The new rewards program is the same except for the following:
- 500 points = $5 savings certificate
- No cap on the number of certificates which can be earned per year.
The credit card application wasn’t on the website at time of review.
The customer service nightmare
I had to jump thru MANY hoops to find out the above rewards info. Why? Because the application wasn’t on their website yet due to the switch, nor was the Toys R Us credit card customer service phone number listed (FYI it is 855-389-2359 if you’re looking for it). Here’s what I had to do to find out how the card’s rewards program worked:
- No phone number on website, so I called a local Toys R Us store and they couldn’t tell me (she said they hadn’t received pamphlets for it yet due to the change).
- Next I tried calling the customer service phone number for a different GE credit card (the Bebe card) in hopes they could transfer me. When I did that, after pressing a bazillion buttons, I got the response “due to high call volume we are unable to assist. Please try again later.” and the system disconnected my call.

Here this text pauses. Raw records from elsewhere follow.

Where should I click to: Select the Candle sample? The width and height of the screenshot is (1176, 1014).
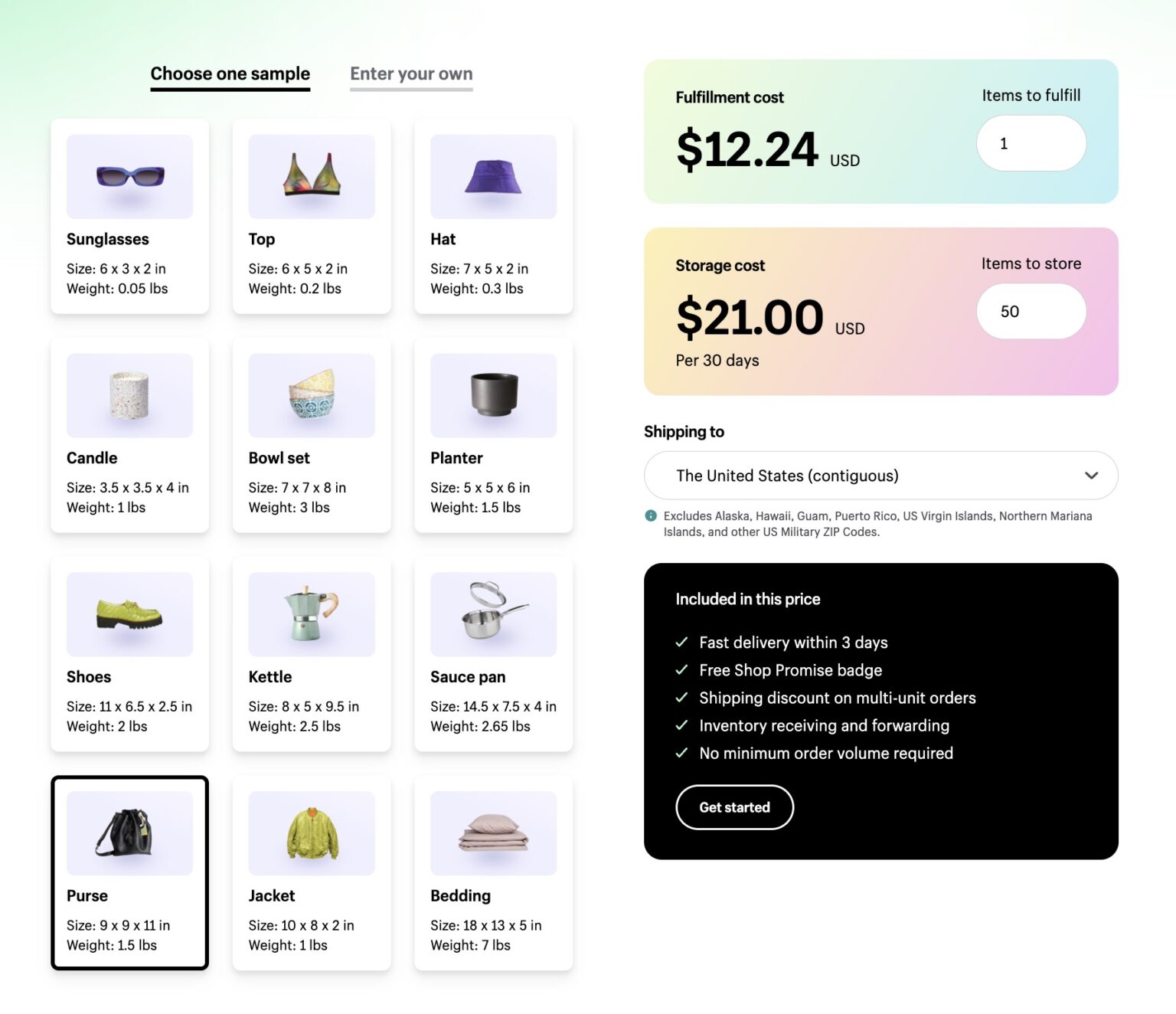(x=129, y=435)

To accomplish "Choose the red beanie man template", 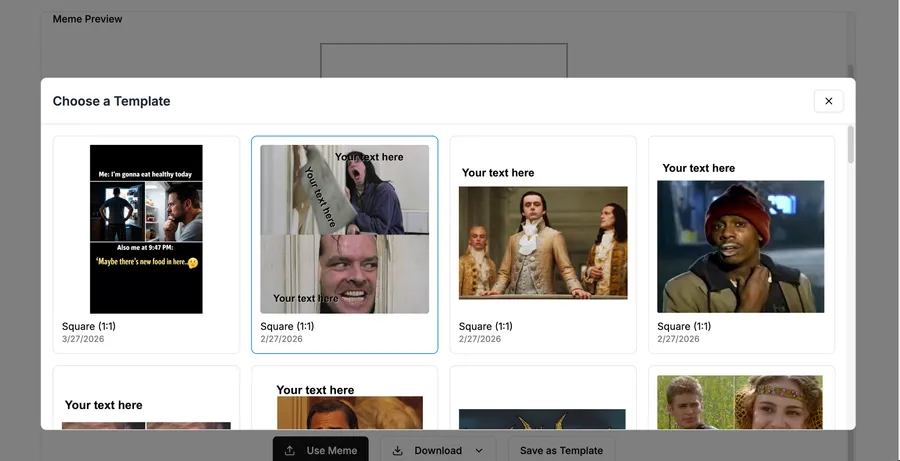I will [x=741, y=245].
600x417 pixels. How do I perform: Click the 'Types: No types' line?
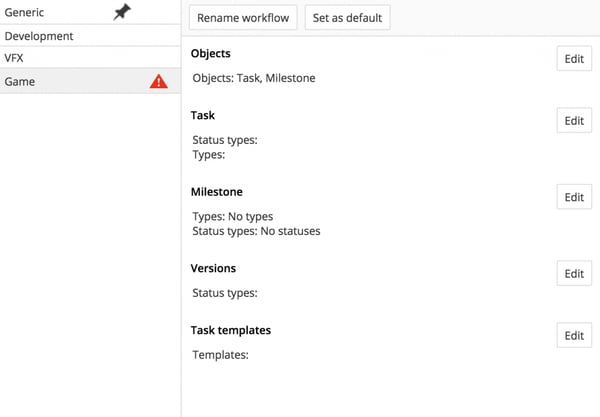pos(231,216)
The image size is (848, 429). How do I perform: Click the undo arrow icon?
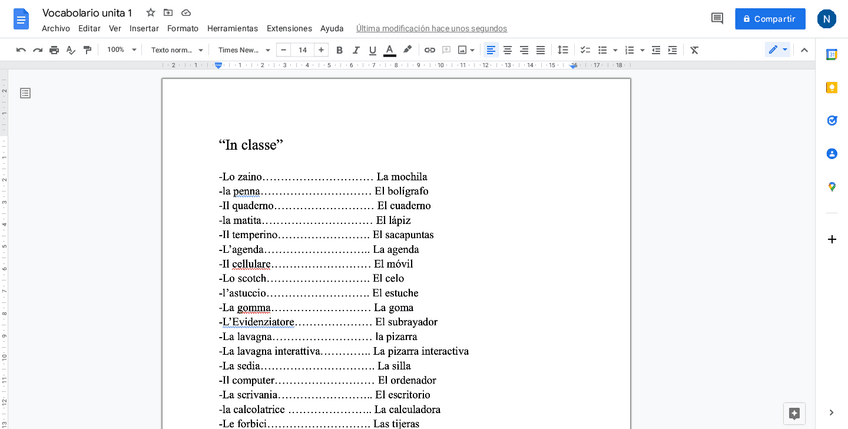click(x=21, y=50)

- Called toysrus.com and asked them to transfer me but it was to Chase (the old issuer). That person then had to transfer me to GE.
- Finally I got connected to an automated system. It was worse than any I have ever experienced. It literally took me over 6 mins of pressing buttons before the system finally would transfer me to a human.
- I finally spoke with a rep. In her defense she was polite to me, but the language barrier made it a bit difficult to get my questions answered.
This process took nearly 30 minutes! I had to do all that just to get the rewards program information. Why? Because while the card was being converted, neither the store nor the website had the details up.
Aside from learning about the rewards thru this ordeal, I also learned this credit card has terrible customer service!
Well for starters, after that customer service fiasco I would never apply no matter how great the credit card was! That aside, before you apply for a Toys R Us credit card it’s important to run the numbers to see if it makes sense for you. Basically you are earning 4% at their stores, but only 1% everywhere else. So unless you plan on regularly spending a lot of money there, it probably isn’t worth getting.
And the APR? Don’t even get me started. Paying nearly 27% interest means this card is a lethal weapon for even the occasional balance carrier.
Best alternatives for 2013?
The rebate on their card is good, but honestly, do you spend enough at their store to warrant getting the card?
Think about… if you spent $1,000 per year at Toys R Us, their card would have only earned you $40 in rewards. Is that really worth the hassle?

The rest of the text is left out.